También atendió, por encargo municipal, el entonces conocido como Auxilio Social, instalado donde hoy abre sus puertas el Lounge Club La Compañía (C. Mayor 43), donde contó con la ayuda de mi madre como enfermera, y donde se atendían necesidades sanitarias y alimenticias de la población más necesitada.
En los últimos años cuarenta la penicilina estaba en sus comienzos, por lo que su utilización era escasa y a veces hasta había que valerse del mercado negro del estraperlo para su consecución, lo que no dudó en hacer D. Ángel cuando las necesidades de algún paciente así lo exigieron.
En 1958 sucedió en la Alcaldía y en la Jefatura Local del Movimiento a Manuel Hervás Martínez, siendo, con el Hermano Mayor Ramón Melgarejo Vaillánt, en 1959, el motor de la reconversión de las Fiestas de la Cruz, ayudados en la tarea por los grandes héroes del cambio cuyos nombres son de sobra conocidos. A la alcaldía llegó por exclusión de otros, pues nunca había estado vinculado a la política local. Su única relación con el entonces denominado Régimen era tener a su hermano Enrique como Delegado de la Vivienda en Valladolid, y luego de Sindicatos en Almería y Palencia. Le sucedió en el edificio de la Pl. del Arco como Alcalde Amancio Marsilla Marín de Cuenca.

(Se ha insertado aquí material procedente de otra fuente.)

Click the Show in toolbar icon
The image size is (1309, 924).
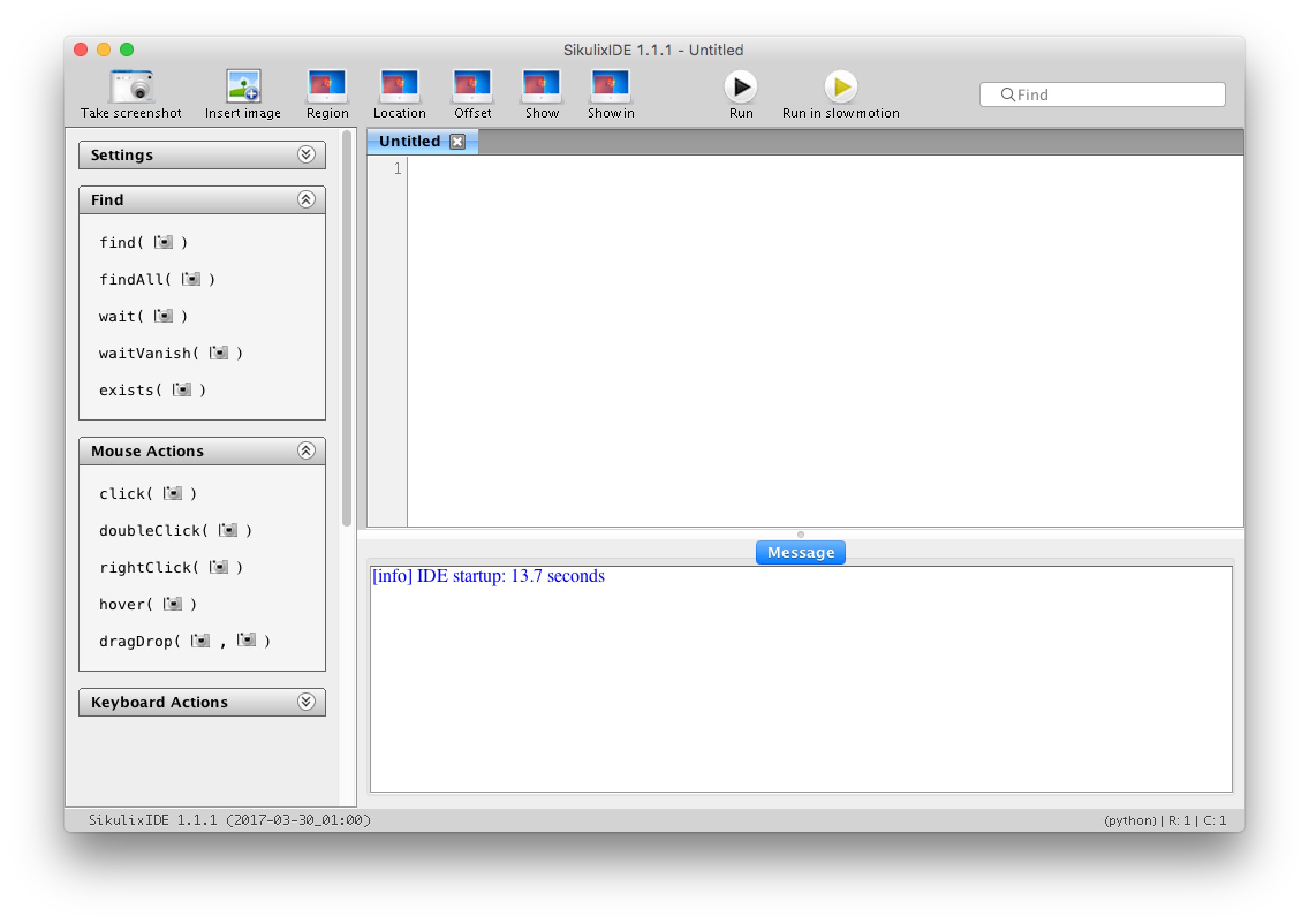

D. Ángel no era persona de peña de amigos ni de tertulia en cafeterías. Hombre culto y adicto a la lectura, empleaba todo su tiempo libre en leer. Como amigos reconocidos se le recuerdan al Dr. Miguel Robles Sánchez-Cortés y a Jesús el de los Baúles. Elegante en el vestir tuvo como su sastre a Antonio Caparrós (Padre). En extremo respetuoso con su profesión, tuvo siempre como modelos a imitar a los Dres. Santiago Ramón y Cajal y Gregorio Marañón, al igual que tuvo como personaje mítico en su vida a D. Miguel de Unamuno, a quien conoció muy de cerca por vivir las familias de ambos en el mismo edificio en Salamanca y por haber compartido con él horas de pesca en las riberas del Tormes.
Por su aspecto de hidalgo castellano, su forma de ser tratando de mantener la dignidad perdida, y su asiduidad a la lectura de los autores de aquella Generación Literaria, se le podría considerar como El Último del Noventa y Ocho en Caravaca.
Tras muchos años viviendo en la C. Mayor, como se ha dicho, adquirió la planta séptima en el edificio que construyó la CAM en la Gran Vía, donde instaló vivienda y consulta, por la que pagó 2. 350. 000 pts. (eran dos pisos), en los primeros años sesenta. Fue aquel, el primer edificio con ascensor y portero en Caravaca, y también el primero que rompió la visión panorámica del Castillo en la urbanística local.
En activo hasta los sesenta y cinco años, abandonó toda la actividad sanitaria al jubilarse a la edad reglamentaria en el año 1976. Enfermo de cáncer de colon, el tratamiento y su buen apetito le hicieron engordar en demasía, lo que no le impidió seguir con su afición moderada al tabaco, liándolo con lámina de papel partida para su menor consumo.
Falleció, con 81 años, en 1993 habiendo sido su último diagnóstico el que hizo a su nieta de tres años quien no paraba de llorar a su lado. D. Ángel con apenas un hálito de voz aconsejó a sus padres que le dieran de comer, pues la niña lo que tenía era hambre.